* Task requirements *
Below are the records; copy exactly the stretch from the line containing "Click the Коментувати button" through the line containing "Image resolution: width=814", both ends included, and nothing else.

* Data extract *
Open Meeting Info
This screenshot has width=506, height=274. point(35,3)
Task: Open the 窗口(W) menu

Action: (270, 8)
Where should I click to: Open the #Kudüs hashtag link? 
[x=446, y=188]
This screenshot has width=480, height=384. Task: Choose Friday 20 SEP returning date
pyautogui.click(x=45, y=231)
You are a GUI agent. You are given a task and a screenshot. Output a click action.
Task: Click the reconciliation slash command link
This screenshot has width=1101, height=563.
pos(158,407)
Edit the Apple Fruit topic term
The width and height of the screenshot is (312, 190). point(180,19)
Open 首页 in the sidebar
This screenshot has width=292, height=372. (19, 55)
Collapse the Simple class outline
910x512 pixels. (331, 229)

--

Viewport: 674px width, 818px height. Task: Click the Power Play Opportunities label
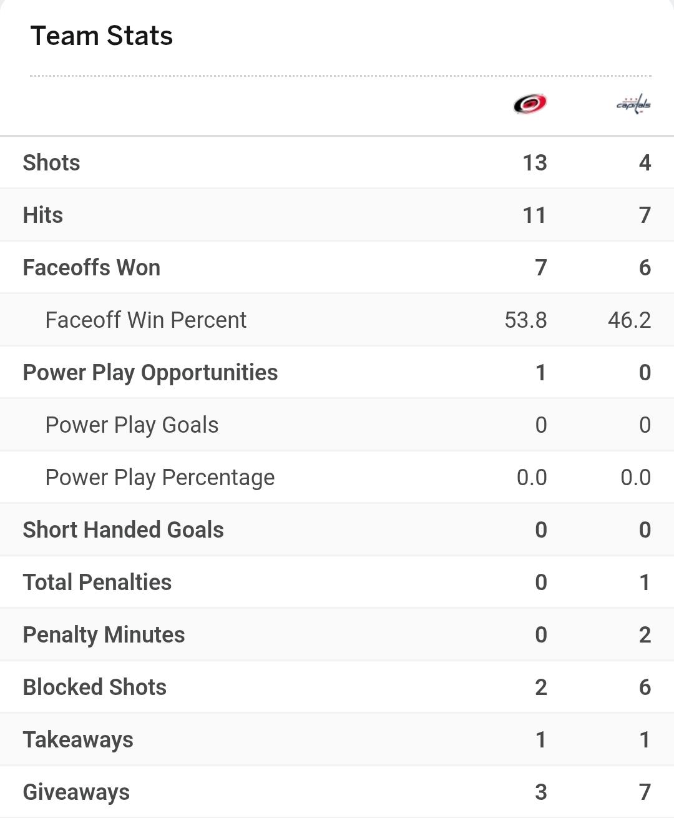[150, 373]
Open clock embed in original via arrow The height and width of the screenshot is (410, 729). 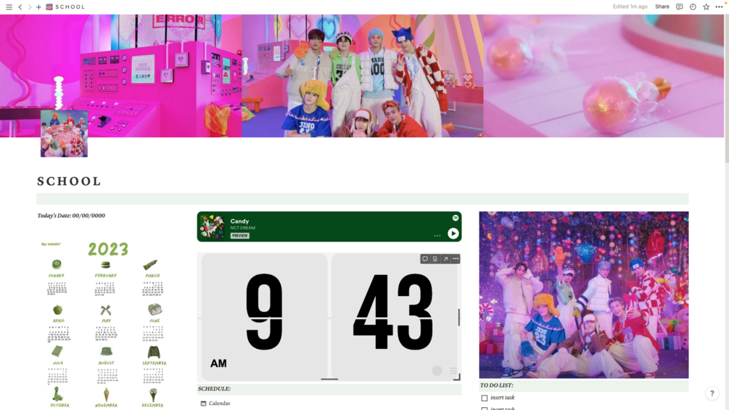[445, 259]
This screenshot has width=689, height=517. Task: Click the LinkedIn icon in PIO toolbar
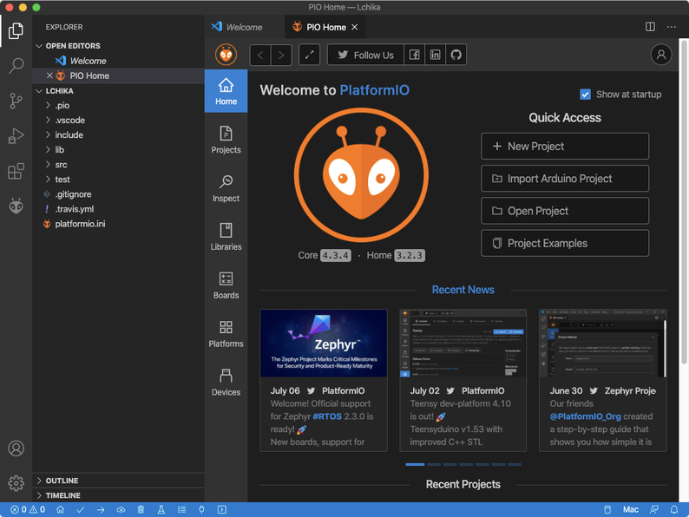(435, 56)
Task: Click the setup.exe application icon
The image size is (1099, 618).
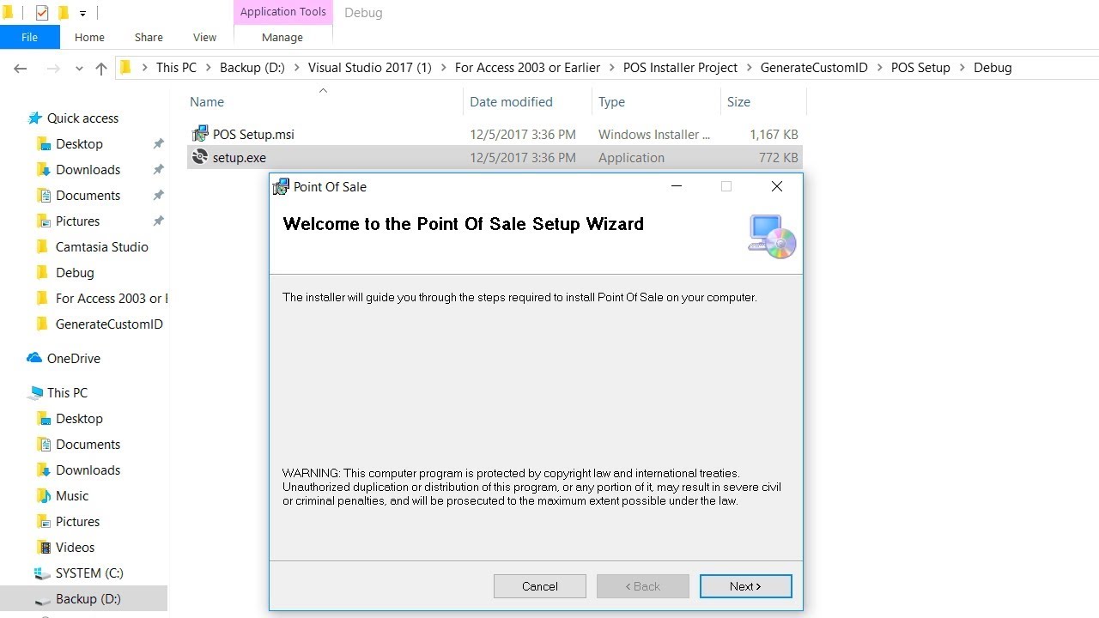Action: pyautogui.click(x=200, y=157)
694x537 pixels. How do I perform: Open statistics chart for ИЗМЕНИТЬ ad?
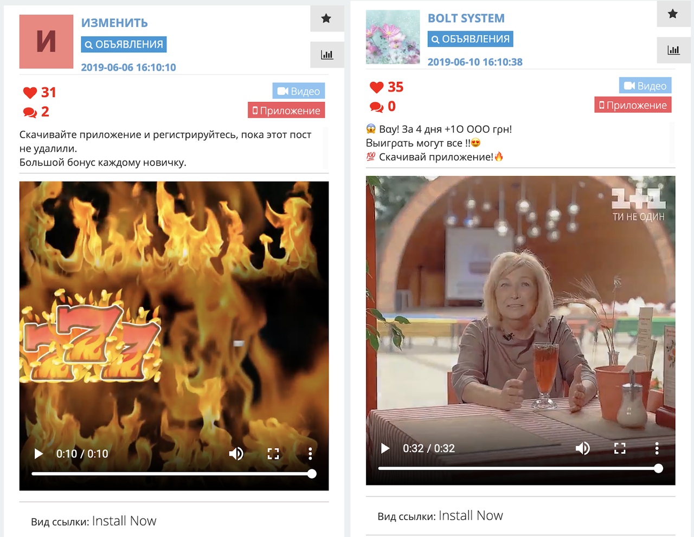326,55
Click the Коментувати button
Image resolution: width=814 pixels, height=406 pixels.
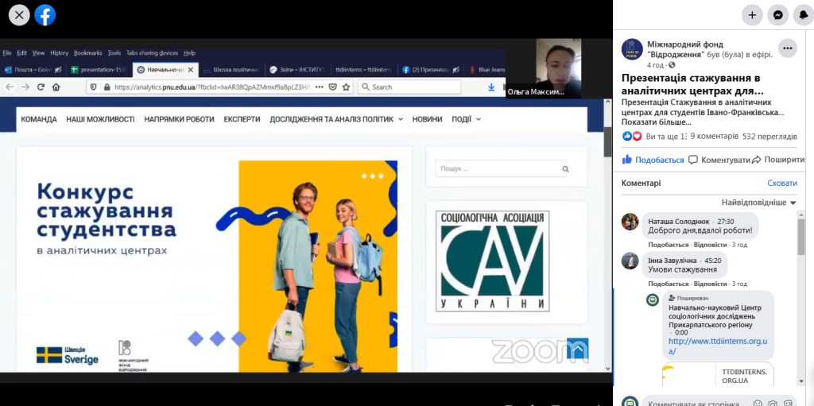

---

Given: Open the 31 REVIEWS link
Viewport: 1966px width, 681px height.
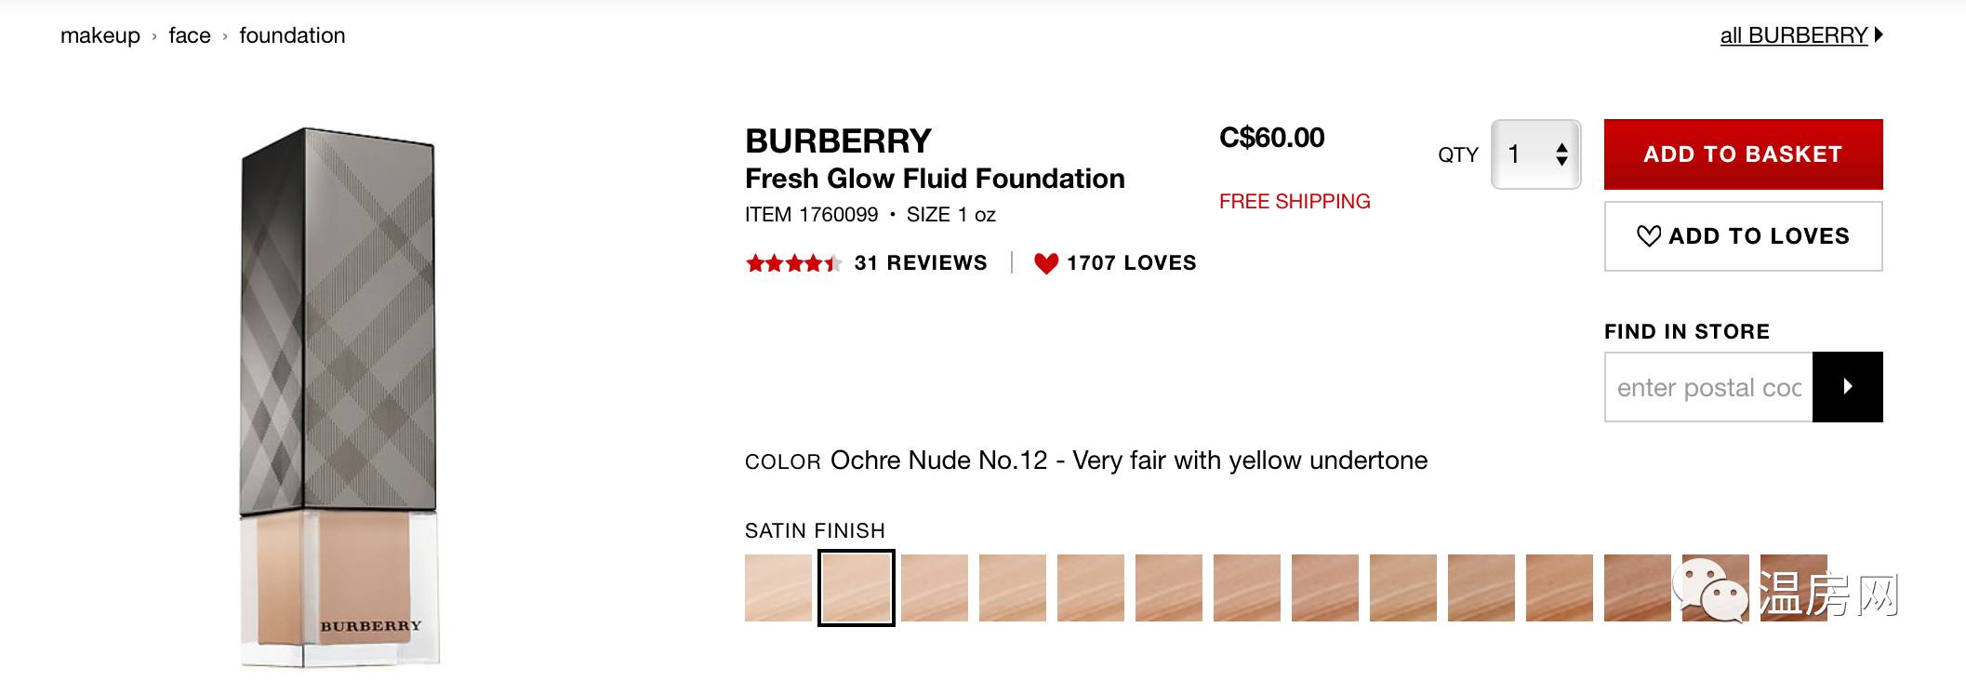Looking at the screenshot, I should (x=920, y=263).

* Solution *
Click the Коментувати button
Image resolution: width=814 pixels, height=406 pixels.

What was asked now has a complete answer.